Buscar por

Prefacios al Manifiesto del Partido Comunista, 1890-1893

Imagen. Federico Engels y Carlos Marx.
Internet

 

 

 

Prefacios al Manifiesto del Partido Comunista, 1890-1893

 

 

Por Friedrich Engels

 

Prefacio a la edición alemana de 1890. *

El Manifiesto tiene su historia propia. Recibido con entusiasmo en el momento de su aparición por la entonces aún poco numerosa vanguardia del socialismo científico (como lo prueban las traducciones citadas en el primer prefacio**) fue pronto relegado a segundo plano a causa de la reacción que siguió a la derrota de los obreros parisinos, en junio de 1848 [1], y proscrito «de derecho» a consecuencia de la condena de los comunistas en Colonia, en noviembre de 1852 [2]. Y al desaparecer de la arena pública el movimiento obrero que se inició con la revolución de febrero, el Manifiesto pasó también a segundo plano.

Cuando la clase obrera europea hubo recuperado las fuerzas suficientes para emprender un nuevo ataque contra el poderío de las clases dominantes, surgió la Asociación Internacional de los Trabajadores. Esta tenía por objeto reunir en un inmenso ejército único a toda la clase obrera combativa de Europa y América. No podía, pues, partir de los principios expuestos en el Manifiesto. Debía tener un programa que no cerrara la puerta a las tradeuniones inglesas, a los proudhonianos franceses, belgas, italianos y españoles, y a los lassalleanos alemanes. Este programa –el preámbulo de los Estatutos de la Internacional– fue redactado por Marx con una maestría que fue reconocida hasta por Bakunin y los anarquistas. Para el triunfo definitivo de las tesis expuestas en el Manifiesto, Marx confiaba tan sólo en el desarrollo intelectual de la clase obrera, que debía resultar inevitablemente de la acción conjunta y de la discusión. Los acontecimientos y las vicisitudes de la lucha contra el capital, las derrotas, más aún que las victorias, no podían dejar de hacer ver a los combatientes la insuficiencia de todas las panaceas en que hasta entonces habían creído y de tornarles más capaces de penetrar hasta las verdaderas condiciones de la emancipación obrera. Y Marx tenía razón. La clase obrera de 1874, cuando la Internacional al dejó de existir, era muy diferente de la de 1864, en el momento de su fundación. El proudhonismo en los países latinos y el lassalleanismo específico en Alemania estaban en la agonía, e incluso las tradeuniones inglesas de entonces, ultraconservadoras, se iban acercando poco a poco al momento en que el presidente de su Congreso [3] de Swansea, en 1887, pudiera decir en su nombre: «El socialismo continental ya no nos asusta». Pero, en 1887, el socialismo continental era casi exclusivamente la teoría formulada en el Manifiesto. Y así, la historia del Manifiesto refleja hasta cierto punto la historia del movimiento obrero moderno desde 1848. Actualmente es, sin duda, la obra más difundida, la más internacional de toda la literatura socialista, el programa común de muchos millones de obreros de todos los países, desde Siberia hasta California.

◇ ◇ ◇ ◇ ◇

#### DESCRIPCIÓN DE LA TAREA:
Responde estas preguntas sobre el prefacio al Manifiesto:
(a) ¿En qué mes y año fueron condenados los comunistas en Colonia?
(b) ¿Quién redactó el preámbulo de los Estatutos de la Internacional?
(c) ¿En qué ciudad se celebró el Congreso de 1887 cuyo presidente dijo «El socialismo continental ya no nos asusta»?
Los registros que vienen a continuación proceden de otra fuente.

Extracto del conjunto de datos
◇ ◇ ◇ ◇ ◇

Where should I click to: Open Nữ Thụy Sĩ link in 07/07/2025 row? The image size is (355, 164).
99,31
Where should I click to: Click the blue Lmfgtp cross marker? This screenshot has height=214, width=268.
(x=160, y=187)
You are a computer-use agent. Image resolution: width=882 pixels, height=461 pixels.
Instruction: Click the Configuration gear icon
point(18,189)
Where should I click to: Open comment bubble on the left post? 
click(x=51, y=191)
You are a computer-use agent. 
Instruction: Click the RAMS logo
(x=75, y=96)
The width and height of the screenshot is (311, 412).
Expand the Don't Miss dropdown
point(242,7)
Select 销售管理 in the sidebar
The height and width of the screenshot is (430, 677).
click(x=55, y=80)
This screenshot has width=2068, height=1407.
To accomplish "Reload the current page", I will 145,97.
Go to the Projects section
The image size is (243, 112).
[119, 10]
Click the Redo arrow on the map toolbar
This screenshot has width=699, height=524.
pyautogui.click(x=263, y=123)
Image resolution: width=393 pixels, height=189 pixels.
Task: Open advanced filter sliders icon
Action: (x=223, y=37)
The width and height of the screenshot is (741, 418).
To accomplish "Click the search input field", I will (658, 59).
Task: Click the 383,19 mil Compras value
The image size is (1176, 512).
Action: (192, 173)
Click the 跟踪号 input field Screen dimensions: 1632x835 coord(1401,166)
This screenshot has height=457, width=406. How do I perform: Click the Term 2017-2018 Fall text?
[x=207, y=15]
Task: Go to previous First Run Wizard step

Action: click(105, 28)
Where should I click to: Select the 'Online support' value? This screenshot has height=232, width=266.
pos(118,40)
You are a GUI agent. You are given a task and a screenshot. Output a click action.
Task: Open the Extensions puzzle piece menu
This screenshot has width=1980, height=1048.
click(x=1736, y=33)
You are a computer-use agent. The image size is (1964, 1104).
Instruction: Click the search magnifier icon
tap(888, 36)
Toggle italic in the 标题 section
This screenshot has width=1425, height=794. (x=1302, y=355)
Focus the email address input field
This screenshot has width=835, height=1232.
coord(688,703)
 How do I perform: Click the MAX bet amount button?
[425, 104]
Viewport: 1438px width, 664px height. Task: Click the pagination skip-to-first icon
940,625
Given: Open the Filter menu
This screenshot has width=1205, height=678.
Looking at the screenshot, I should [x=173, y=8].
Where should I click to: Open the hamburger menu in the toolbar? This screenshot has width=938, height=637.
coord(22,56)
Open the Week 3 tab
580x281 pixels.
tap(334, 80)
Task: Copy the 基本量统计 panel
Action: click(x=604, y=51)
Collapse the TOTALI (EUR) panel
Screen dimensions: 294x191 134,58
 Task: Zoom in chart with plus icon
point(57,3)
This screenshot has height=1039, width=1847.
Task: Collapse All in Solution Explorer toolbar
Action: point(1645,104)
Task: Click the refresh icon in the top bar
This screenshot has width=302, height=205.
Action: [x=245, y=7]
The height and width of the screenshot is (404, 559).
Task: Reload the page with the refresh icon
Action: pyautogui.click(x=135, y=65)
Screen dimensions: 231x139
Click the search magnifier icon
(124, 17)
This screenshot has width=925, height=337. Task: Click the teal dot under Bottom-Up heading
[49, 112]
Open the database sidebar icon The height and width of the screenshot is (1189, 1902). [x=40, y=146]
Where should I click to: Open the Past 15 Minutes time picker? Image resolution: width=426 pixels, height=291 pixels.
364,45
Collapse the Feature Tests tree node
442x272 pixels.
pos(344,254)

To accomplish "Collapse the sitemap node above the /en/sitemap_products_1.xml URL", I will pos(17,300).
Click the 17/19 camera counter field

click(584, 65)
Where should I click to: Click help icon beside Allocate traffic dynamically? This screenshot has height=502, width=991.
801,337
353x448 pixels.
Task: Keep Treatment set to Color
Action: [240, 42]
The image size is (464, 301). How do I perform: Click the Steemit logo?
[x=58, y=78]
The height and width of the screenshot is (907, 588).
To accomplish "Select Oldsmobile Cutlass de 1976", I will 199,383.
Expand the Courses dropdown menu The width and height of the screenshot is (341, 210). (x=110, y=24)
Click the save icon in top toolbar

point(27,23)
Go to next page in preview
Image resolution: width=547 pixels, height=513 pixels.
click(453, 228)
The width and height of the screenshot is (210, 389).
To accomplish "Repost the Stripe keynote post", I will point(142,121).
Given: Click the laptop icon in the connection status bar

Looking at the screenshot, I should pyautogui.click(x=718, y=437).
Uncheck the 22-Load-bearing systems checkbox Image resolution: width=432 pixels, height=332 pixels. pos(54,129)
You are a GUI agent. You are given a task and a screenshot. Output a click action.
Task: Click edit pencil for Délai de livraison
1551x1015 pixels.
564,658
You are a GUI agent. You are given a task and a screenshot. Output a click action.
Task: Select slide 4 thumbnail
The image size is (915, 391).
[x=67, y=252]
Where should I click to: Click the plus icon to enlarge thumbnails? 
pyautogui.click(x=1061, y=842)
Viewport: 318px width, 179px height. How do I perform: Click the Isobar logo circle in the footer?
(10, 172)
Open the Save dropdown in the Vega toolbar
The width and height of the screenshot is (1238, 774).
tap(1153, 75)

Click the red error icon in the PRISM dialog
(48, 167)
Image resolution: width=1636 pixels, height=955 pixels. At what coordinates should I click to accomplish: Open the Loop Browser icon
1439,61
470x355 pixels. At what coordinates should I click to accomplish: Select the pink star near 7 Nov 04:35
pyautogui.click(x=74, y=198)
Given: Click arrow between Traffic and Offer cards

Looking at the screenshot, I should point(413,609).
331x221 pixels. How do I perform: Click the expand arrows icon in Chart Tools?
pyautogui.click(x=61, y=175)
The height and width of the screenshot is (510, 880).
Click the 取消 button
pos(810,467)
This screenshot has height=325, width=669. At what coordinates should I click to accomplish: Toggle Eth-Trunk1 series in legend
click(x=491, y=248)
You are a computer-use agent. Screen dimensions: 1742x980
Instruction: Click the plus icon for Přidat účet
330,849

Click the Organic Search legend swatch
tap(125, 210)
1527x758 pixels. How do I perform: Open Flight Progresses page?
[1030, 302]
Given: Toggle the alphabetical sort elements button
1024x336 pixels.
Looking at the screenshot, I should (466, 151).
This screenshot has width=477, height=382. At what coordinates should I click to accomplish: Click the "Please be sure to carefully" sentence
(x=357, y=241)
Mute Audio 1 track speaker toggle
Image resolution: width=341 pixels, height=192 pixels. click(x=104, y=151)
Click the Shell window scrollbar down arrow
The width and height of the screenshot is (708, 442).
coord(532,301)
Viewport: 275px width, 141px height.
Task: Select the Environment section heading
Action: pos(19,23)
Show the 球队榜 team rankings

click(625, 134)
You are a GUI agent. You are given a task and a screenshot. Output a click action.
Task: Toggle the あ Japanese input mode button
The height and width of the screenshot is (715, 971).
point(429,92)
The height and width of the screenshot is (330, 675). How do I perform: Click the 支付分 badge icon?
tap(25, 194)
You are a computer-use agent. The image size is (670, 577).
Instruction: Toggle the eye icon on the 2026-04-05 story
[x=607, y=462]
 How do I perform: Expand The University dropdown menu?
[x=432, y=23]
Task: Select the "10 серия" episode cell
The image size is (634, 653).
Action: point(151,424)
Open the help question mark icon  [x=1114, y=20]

◇ ◇ ◇ ◇ ◇

#### SOLUCIÓN PROPUESTA:
(a) En noviembre de 1852.
(b) Marx.
(c) En Swansea.